14 março, 2008

Dois andares


O alvorecer doura as janelas em que, um dia, nos entreolhamos. Eu no primeiro andar do prédio, você mais acima. O andar mais alto sempre foi o seu local mais devido mesmo, pelo menos no altar em que nosso amor um dia fora consagrado no meu peito.

Ali era o relicário de uma vida nova, guardada na caixinha de vidro que abrigava nossos santos corações. Ali estava também a luz da crença de que, enfim, céu e terra estavam no mesmo nível, no mesmo plano.

Os deuses naquele tempo eram conosco. Avisavam, por meio do vento, da lama, do sol e da água os ciclos de um amor que vigorava, que experimentava nascer e renascer diariamente, como um personagem que ainda vive os mitos da criação de seu próprio mundo.

[...]

Na janela, eu olho e você ainda não acenou. Deve estar dormindo, acredito. Enquanto você não chega, sigo alternando minha atenção para cima e para o mundo, que passa largo aos olhos, numa velocidade que impressiona. O trânsito dos sentimentos é impressionante. Só o meu que anda por ora estacionado.

Mas seu café está posto à mesa. Pode entrar sem bater. A velha casa continua sendo sua. Fique à vontade.


5 comentários:

Renato Ziggy disse...

"Mas seu café está posto à mesa. Pode entrar sem bater. A velha casa continua sendo sua. Fique à vontade."

Engraçado que, se você não especificasse com quem a personagem estava falando, esse trecho seria um forte elemento de identificação do leitor.

Eu, por exemplo, sinto-me super à vontade no seu blog, qualquer parte do dia ou da noite posso vir aqui, ler-te, falar coisa ou outra, tomar meu café.

Mas a metáfora se enquadra a outras circunstâncias, as quais foram muito bem expostas pelas suas figuras de linguagem, que denotam tamanha sensiblidade para contemplar de uma janela o que acontece dentro de você mesmo e daquilo que o estimula a escrever.

Tudo bem que confesso que sou muito curioso em vê-lo falando também do que remetesse ao futuro, ao novo, ao agora, sem pretérito perfeito. Mas são apenas vontades minha enquanto leitor. Rsrsrs!

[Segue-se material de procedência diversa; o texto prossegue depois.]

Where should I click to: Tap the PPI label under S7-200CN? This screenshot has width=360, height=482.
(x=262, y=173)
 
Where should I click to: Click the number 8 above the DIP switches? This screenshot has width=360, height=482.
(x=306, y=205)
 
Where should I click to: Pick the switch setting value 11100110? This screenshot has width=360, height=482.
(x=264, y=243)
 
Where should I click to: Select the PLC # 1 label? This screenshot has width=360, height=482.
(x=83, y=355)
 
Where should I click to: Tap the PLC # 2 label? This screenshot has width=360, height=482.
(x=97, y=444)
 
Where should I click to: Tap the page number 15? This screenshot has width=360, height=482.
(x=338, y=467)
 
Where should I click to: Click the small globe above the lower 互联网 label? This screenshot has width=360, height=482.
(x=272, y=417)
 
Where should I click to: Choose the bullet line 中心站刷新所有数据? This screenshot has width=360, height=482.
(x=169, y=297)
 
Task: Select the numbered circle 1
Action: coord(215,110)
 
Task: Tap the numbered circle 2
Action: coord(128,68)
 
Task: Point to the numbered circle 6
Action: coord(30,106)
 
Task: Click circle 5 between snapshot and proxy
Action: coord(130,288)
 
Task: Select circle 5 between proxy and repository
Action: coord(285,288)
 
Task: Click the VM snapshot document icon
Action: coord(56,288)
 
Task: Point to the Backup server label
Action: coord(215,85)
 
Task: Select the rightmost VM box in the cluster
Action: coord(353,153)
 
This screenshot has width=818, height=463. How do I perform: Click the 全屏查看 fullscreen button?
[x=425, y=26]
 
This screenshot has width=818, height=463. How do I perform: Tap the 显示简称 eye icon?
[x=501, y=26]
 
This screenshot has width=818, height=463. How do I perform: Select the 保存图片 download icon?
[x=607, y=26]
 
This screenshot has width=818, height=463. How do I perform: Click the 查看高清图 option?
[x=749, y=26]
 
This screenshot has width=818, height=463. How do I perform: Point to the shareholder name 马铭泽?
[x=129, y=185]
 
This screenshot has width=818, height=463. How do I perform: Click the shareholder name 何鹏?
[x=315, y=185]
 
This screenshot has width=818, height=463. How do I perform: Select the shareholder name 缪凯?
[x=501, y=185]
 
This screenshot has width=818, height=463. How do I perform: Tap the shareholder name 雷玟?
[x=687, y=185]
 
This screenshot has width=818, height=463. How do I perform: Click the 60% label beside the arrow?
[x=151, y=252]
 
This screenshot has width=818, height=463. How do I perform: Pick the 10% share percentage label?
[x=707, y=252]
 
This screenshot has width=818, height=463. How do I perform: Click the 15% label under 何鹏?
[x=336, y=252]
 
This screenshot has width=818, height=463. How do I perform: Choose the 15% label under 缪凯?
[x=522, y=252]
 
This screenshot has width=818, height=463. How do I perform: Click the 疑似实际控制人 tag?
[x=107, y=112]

Ah, eu sempre adoro o que você escreve. Mas é como eu já te disse, você é FODA. Hehehe!
Até mais, amigão!
Ziggy

[P] disse...

Faz tempo que deixei de bater à porta com cautela, sem saber como o dono da "Velha Casa" receberia uma estranha para o café. Agora vou adentrando sem pedir licença, sento-me à mesa, ouço da música da casa e troco palavras com o moço que sabe brincar com palavras e servi-las num banquete que satisfaz aos olhos e alimenta a alma.

[Viu? Esse abuso todo é porque ganhei aquele post dos colchetes, tá?]

Beijo.

ps: conterrâneos E vizinhos :)

Anônimo disse...

Deixa eu te dizer que o texto todo tá excelente mas a frase que mais me marcou foi "O trânsito dos sentimentos é impressionante. Só o meu que anda por ora estacionado."
Demaisssss!!!
Já me acostumei a visitar sempre esta casa, viu?
beijo e bom fim de semana

FlaM disse...

Engraçado, eu vim aqui pq li seu comentário no Pedro Gabriel sobre coincidência de post. E acabei encontrando outro tipo de coincidência.
Eu já passei por exatamente isso que vc descreve aqui, e não era metáfora. Eram dois apartamentos, com um quarteirão no meio, há uns 25 anos atrás (será que vc já era nascido?). não havia internet nem blogs. Eu tinha então um diário que eu guardo até hoje, onde deve ter uma página parecida com essa sua - em que olho para aquele janela e acompanho seu acander e apagar.
Com o tempo, eu fui para o apartamento de lá, Mudamos de cidade, tivemos filhos. Nos separamos. Foram 23 anos de café na mesma mesa. O tempo não pára. O que era bom ficou ruim. o café esfriou.
Mas eu gostei de vc ter me lembrado daquela janela e daquele olhar aflito. Lindo texto!
bj
(o engraçado é que eu ando pensando e escrevendo sobre alguns tipos de coincidências...)

FlaM disse...
Este comentário foi removido pelo autor.